Running a business is demanding and complicated; legal disputes only make things more difficult. This is why it is crucial to take steps to prevent them if you own a business here in North Carolina.

One step you can take is to have in place clear, purposeful and enforceable employment contracts with your employees. These documents can serve as essential tools to prevent and address disputes so that they do not erupt into costly legal battles. Below are four critical components to consider including in your employment contracts.

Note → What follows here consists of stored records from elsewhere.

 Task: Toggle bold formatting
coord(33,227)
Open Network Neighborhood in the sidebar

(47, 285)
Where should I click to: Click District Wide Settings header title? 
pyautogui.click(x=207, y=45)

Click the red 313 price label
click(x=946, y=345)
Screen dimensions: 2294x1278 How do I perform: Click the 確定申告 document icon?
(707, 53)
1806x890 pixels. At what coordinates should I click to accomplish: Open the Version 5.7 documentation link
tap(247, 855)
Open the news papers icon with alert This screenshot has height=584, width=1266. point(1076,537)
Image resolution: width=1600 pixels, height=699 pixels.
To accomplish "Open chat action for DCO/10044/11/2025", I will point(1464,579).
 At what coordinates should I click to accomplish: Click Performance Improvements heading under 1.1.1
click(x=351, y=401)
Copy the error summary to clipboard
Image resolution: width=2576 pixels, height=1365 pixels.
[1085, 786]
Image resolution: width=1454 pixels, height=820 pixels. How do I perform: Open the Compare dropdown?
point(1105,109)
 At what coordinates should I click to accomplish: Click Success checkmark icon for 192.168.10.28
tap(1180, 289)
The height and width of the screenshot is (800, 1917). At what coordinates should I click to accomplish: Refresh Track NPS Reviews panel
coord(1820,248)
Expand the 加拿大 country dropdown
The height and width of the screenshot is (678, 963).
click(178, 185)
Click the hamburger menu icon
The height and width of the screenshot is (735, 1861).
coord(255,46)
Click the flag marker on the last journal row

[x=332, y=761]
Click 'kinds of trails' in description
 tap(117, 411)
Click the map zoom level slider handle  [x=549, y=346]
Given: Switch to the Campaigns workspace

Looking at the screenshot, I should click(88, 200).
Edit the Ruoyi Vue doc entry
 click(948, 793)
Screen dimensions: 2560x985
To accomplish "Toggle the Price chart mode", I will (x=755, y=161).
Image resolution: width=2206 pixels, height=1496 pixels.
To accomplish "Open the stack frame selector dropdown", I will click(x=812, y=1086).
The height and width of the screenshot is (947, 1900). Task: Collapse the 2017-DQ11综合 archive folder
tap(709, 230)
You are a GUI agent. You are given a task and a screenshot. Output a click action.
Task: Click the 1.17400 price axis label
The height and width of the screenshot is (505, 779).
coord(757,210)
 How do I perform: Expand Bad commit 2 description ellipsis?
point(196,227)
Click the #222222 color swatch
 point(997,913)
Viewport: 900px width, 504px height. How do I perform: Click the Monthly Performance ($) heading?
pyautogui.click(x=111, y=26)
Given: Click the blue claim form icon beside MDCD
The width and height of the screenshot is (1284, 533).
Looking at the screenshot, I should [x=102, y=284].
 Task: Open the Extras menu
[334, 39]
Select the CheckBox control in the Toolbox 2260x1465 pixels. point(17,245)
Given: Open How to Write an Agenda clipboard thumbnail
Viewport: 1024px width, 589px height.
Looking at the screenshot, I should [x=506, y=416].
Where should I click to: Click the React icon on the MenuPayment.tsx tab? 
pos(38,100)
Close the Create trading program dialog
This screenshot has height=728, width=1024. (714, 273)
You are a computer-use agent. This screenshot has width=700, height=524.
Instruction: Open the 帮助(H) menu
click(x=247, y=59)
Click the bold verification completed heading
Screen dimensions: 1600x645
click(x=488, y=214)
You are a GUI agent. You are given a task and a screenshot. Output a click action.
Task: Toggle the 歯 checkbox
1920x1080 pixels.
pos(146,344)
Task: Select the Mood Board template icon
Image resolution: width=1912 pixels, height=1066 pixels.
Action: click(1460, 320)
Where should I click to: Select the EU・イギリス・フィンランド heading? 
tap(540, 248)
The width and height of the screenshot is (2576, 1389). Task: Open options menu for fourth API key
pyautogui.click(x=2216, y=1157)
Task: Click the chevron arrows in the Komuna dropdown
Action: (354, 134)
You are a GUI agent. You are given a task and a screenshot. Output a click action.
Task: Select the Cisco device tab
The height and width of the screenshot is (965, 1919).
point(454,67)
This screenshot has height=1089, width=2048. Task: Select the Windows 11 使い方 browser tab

  1. Non-compete agreements: These clauses serve as a way to prevent your employees from going to a competitor and performing the same type of job for a certain amount of time. This limits competition between businesses and prevents former employees from soliciting your customers.
  2. Arbitration clauses: Should a dispute or disagreement arise, an arbitration clause specifies the manner in which it will be resolved. When both parties agree to an arbitration clause, they agree to go through arbitration rather than litigation.
  3. Confidentiality clauses: Certain employees have access to sensitive, valuable information as a result of their work. To protect this information from being shared with the public or other companies, you can have employees sign a confidentiality agreement.
  4. Compensation and benefits terms: Including information about compensation structures and company benefits like sick days, vacation time and health insurance in an employment contract ensures that you and the employee are on the same page regarding these items.

These are just some of the pieces that can fit together to create a comprehensive employment agreement. By putting this information in a legally enforceable document available to employees, you can ensure that you are clear and open about the expectations and parameters of the relationship.

However, while these can all be effective, understand that they may not be necessary in every case for every worker. Further, certain clauses may not be valid or enforceable under certain circumstances.

To discuss your options as well as how you can best use these and other contractual clauses to avoid disputes and/or build a case in the event of a violation, it can be wise to discuss your legal options with an attorney.